There are two labor statistics in the Index of Leading Economic indicators:
1. Average weekly hours of production workers (manufacturing)
2. Average weekly initial claims for unemployment insurance (inverted)
There are two labor statistics in the Index of Coincident Economic Indicators:
1. Employees on nonagricultural payrolls
2. Personal income minus transfer payments
There are three labor related statistics in the Index of Lagging Economic Indicators:
1. Average duration of unemployment (inverted)
2. Change in index of labor cost per unit of output
3. Ratio of consumer installment credit outstanding to personal income
These indexes are maintained by the U.S. Department of Commerce:
bea.gov
> If the author believes the unemployment figures are bad, now, just
> wait until The Messiah takes office. If and when he and his syncopates,
> a.k.a., the Democrat Congress begin their exercise in Marxist stupidity,
> the unemployment will rival the statistics of the deepest part of
> the Great Depression under that old socialist, FDR. He didn’t know
> what he was doing, either, but that didn’t slow him down or deter
> him from further ruination of the economy.
>
> Fortunately, the American people of today are just a tad smarter
> than those who lived in the 1930’s. They may, don’t hold your breath
> or get your expectations too high, wakeup to their huge errors of
> the 2006 and 2008 elections and, in 2010, begin the restoration of
> democracy in a representative government. If their brain cells are,
> fully, engaged, they will make a clean sweep of the Democrats in
> the House of Representatives and a partial sweep of those in the
> Senate. Then, in 2012, they will toss the phony Messiah of change
> out on his stupid and corrupt backside, continue the cleanup of the
> Senate, and restore sense and sensibility to the federal government.

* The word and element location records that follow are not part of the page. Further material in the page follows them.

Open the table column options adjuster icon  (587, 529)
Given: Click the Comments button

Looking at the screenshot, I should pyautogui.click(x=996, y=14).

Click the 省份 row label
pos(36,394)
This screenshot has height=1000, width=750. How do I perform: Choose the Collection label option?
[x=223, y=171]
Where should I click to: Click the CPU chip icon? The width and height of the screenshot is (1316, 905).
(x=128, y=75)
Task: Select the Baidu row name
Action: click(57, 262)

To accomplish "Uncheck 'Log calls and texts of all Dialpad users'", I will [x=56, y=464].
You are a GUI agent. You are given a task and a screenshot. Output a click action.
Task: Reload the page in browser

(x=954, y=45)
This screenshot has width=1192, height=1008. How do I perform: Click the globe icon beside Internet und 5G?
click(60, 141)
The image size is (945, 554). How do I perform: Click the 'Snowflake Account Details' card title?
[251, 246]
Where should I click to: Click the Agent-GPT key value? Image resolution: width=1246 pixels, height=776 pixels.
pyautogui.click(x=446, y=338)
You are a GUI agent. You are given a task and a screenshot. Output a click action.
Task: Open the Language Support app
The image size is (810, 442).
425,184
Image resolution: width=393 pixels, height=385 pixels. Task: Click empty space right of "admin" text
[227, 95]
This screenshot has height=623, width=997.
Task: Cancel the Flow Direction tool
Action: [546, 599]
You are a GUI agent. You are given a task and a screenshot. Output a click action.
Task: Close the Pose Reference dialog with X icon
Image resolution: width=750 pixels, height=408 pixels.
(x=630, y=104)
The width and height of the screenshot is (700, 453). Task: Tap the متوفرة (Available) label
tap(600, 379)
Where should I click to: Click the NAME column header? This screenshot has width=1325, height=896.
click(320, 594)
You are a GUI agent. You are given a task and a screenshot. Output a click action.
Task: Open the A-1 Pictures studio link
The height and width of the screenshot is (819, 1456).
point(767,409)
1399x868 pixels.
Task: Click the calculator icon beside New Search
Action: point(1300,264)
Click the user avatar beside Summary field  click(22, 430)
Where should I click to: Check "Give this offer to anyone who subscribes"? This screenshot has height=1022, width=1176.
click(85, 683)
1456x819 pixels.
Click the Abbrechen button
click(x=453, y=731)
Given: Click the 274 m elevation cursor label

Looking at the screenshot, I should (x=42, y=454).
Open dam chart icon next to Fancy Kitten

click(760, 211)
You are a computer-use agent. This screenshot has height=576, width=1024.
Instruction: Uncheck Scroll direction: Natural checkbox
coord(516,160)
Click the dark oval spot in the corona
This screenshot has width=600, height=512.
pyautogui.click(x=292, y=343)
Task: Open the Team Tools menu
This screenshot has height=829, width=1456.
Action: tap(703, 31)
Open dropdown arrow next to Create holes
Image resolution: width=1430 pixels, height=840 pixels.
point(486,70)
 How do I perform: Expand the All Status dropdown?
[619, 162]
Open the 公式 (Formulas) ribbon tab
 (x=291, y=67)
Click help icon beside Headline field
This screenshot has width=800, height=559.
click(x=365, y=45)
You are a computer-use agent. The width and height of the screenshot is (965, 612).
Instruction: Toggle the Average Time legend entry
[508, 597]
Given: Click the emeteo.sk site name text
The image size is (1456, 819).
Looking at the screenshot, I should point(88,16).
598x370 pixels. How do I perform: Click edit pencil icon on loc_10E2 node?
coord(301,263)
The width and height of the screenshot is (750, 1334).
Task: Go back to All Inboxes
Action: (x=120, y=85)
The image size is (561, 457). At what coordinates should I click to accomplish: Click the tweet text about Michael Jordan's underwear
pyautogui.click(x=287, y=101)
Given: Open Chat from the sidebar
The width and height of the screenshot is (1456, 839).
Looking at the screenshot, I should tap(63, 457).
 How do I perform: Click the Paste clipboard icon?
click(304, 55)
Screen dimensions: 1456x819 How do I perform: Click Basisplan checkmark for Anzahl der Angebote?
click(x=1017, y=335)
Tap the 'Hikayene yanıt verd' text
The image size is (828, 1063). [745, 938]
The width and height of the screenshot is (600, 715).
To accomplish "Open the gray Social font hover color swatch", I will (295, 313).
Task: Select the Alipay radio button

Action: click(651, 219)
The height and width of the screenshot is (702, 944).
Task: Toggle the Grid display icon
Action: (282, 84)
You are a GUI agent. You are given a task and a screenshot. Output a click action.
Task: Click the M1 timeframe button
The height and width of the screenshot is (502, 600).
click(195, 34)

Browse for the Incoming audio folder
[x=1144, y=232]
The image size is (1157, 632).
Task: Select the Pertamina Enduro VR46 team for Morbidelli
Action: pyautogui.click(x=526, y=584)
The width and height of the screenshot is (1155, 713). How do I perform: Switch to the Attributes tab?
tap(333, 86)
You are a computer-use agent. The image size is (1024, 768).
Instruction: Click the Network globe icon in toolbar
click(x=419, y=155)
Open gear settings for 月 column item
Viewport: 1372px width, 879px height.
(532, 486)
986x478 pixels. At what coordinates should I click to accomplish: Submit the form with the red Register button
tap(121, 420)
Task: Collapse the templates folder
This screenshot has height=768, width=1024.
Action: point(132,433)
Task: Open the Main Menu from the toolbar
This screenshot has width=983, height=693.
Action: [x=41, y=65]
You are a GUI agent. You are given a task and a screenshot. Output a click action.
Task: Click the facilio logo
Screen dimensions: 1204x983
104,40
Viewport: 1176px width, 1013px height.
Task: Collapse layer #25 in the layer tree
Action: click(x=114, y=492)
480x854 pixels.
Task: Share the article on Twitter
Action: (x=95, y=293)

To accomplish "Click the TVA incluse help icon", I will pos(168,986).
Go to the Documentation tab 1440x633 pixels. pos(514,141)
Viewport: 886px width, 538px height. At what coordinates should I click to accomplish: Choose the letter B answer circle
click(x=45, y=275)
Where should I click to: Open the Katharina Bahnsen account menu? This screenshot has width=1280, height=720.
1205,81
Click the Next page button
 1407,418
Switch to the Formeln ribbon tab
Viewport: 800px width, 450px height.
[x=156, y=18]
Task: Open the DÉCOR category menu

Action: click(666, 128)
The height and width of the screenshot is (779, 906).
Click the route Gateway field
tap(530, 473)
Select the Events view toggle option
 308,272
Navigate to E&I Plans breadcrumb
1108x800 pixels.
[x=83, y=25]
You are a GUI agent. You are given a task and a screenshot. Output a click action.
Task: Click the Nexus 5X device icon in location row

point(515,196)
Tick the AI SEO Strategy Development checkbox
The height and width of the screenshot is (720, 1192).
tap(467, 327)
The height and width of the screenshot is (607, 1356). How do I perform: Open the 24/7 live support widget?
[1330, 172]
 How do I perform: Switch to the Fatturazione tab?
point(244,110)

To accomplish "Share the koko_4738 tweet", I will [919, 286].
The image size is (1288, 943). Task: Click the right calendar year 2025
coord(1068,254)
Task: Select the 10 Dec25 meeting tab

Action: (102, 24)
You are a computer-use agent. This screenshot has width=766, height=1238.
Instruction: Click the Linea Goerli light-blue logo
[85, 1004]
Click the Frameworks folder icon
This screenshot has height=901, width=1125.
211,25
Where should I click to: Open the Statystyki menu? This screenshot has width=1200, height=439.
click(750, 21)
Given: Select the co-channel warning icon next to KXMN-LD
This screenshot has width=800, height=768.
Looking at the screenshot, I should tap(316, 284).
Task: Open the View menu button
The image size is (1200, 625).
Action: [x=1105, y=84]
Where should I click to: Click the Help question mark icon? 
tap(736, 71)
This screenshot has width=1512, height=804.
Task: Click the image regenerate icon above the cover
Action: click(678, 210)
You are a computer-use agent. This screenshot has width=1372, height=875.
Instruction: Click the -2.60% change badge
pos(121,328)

> To do otherwise will spell fini to the United States of America as
> designed by the Founding Fathers and built by subsequent generations
> of patriots.
>
> May God’s will be done.
Please change "...abief spike..." to "...a brief spike..." My fingers keep moving faster than my brain. Since my fingers are slowing down....oops
Sorry.
"The Messiah (Aka "That One") may not do a great job, but I wouldn't count him out before he even begins."
I would, just as much as I would have counted out McCain or any other random person who would have been elected to the Presidency. This guy has four years maybe eight if he is lucky and he is dealing with a Congress that responds to people who give money for re-election not his calls for unity, change or whatever he has been going on about and an entrenched bureacracy that has not interest in changing. All they have they have to do is wait him out. I am in business and I do no think this guy could successfully run the company I work for so how can he be successful as an Executive of the largest government in the world? He simply is not qualified nor is anyone else as our government is so large it has become an entity unto itself at this point. I would grant that he is not the radical that right wing nut jobs paint him to be as he seems to be at least pragmatic. Sort of like an Elmer Gantry.
I gave your comment a thumbs up, but I did think the Elmer Gantry comparison was a little over the top.